EL PAíS • SUBNOTA › OPINION
› Por Alfredo Zaiat
El corralito fue la reacción desesperada de un gobierno que se caía para sostener un régimen de convertibilidad que estaba hundido. La pesificación fue la respuesta sin alternativas de un gobierno de transición improvisado para lidiar en la batalla contra el bando de la dolarización. Una y otra medida no son independientes de un modelo que generó profundos desequilibrios macroeconómicos y de una pelea en la cúpula del poder económico. La primera fue la estafa más grande del sistema financiero a la confianza de los ahorrista, desentendiéndose los bancos del compromiso asumido con sus clientes. La segunda fue el triunfo del elenco devaluador integrado por industriales y grandes grupos nacionales exportadores sobre el equipo dolarizador conformando por privatizadas y multinacionales. La consecuencia de ese desastre incubado durante largos diez años de convertibilidad fue la más violenta, rápida y millonaria transferencia de ingresos de la historia reciente del país desde los sectores más débiles hacia los más concentrados de la economía.

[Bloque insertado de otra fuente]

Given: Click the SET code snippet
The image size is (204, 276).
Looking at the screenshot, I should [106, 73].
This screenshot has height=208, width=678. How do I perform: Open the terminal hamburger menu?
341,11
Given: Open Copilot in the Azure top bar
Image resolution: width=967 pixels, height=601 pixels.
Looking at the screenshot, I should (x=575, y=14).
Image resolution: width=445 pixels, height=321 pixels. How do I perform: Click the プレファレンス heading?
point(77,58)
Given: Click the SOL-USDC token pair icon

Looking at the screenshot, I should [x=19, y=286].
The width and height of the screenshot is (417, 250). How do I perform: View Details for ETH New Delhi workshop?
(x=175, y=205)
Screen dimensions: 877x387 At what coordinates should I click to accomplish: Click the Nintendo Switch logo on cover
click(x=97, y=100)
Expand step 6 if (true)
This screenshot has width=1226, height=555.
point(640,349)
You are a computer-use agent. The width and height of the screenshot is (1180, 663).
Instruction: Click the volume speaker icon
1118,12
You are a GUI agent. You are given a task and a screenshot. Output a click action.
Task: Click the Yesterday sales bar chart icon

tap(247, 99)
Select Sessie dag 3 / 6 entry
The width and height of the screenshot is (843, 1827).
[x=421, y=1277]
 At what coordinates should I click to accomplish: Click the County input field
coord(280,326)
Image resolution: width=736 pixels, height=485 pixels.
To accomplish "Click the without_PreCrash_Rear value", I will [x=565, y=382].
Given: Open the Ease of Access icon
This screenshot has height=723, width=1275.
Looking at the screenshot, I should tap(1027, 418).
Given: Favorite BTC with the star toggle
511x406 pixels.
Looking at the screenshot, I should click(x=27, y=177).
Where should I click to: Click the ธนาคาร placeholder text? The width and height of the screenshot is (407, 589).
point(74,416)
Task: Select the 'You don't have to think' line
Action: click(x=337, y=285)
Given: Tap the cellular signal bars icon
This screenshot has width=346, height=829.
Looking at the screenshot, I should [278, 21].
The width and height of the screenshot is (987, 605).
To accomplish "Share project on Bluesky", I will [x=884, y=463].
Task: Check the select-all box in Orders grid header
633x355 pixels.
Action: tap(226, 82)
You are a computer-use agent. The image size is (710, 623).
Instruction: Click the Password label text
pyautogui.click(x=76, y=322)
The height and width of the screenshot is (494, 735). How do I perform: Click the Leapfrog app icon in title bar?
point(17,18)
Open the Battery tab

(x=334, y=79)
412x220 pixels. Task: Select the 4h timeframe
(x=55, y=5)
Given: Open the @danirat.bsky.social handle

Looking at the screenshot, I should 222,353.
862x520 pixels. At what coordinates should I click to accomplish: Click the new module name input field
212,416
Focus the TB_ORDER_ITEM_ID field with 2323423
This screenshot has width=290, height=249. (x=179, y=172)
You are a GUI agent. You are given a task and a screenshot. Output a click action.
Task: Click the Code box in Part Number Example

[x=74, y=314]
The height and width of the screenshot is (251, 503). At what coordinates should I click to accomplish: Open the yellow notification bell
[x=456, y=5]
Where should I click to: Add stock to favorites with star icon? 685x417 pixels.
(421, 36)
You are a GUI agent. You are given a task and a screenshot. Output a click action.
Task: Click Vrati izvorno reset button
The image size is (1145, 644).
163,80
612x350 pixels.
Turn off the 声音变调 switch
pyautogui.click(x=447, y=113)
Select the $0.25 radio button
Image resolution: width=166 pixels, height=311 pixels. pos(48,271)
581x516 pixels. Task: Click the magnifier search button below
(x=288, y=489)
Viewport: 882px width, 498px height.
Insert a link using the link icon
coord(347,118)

De acuerdo con la flamante Cuenta de Generación del Ingreso, elaborada por el Indec como indicador sobre cómo se reparte la riqueza entre el capital y el trabajo, la megadevaluación que vino acompañada de la pesificación implicó una brutal transferencia de ingresos: el Excedente Bruto de Explotación (retribución al capital) alcanzó en 2002 el máximo del 52,3 por ciento, mientras que la Remuneración al Trabajo Asalariado tocó el mínimo de 34,3. La salida de la convertibilidad era inevitable, pero la forma elegida constituyó un asalto a los ingresos del sector más vulnerable. El capital se apropió de un plumazo de 10 puntos del ingreso global.
Ahora bien: definida que fue la mayor defraudación financiera y la más intensa redistribución de riquezas, el proceso de devaluación y posterior pesificación abrió las puertas a una importante conquista –ciertamente muy costosa– teniendo en cuenta el escenario de esos años. Durante los últimos años del segundo gobierno de Carlos Menem se anunció que se estudiaba la dolarización de la economía. Se llegó a discutir en el Congreso de Estados Unidos en un contexto regional donde Ecuador había oficializado la dolarización, en 2000, y El Salvador, en 2001.
En esa compleja y contradictoria situación, como herramienta de identidad y, fundamentalmente, de la aspiración a un desarrollo con cierta autonomía –ambos condicionados por los vientos de la globalización–, contar con una moneda propia con todos sus atributos (unidad de cuenta, medio de pago y reserva de valor) sin riesgo de evaporación o de sustitución por otra es un avance sustancial que, como en tantas cosas de la vida, se valora cuando se corrió el riesgo de perderla.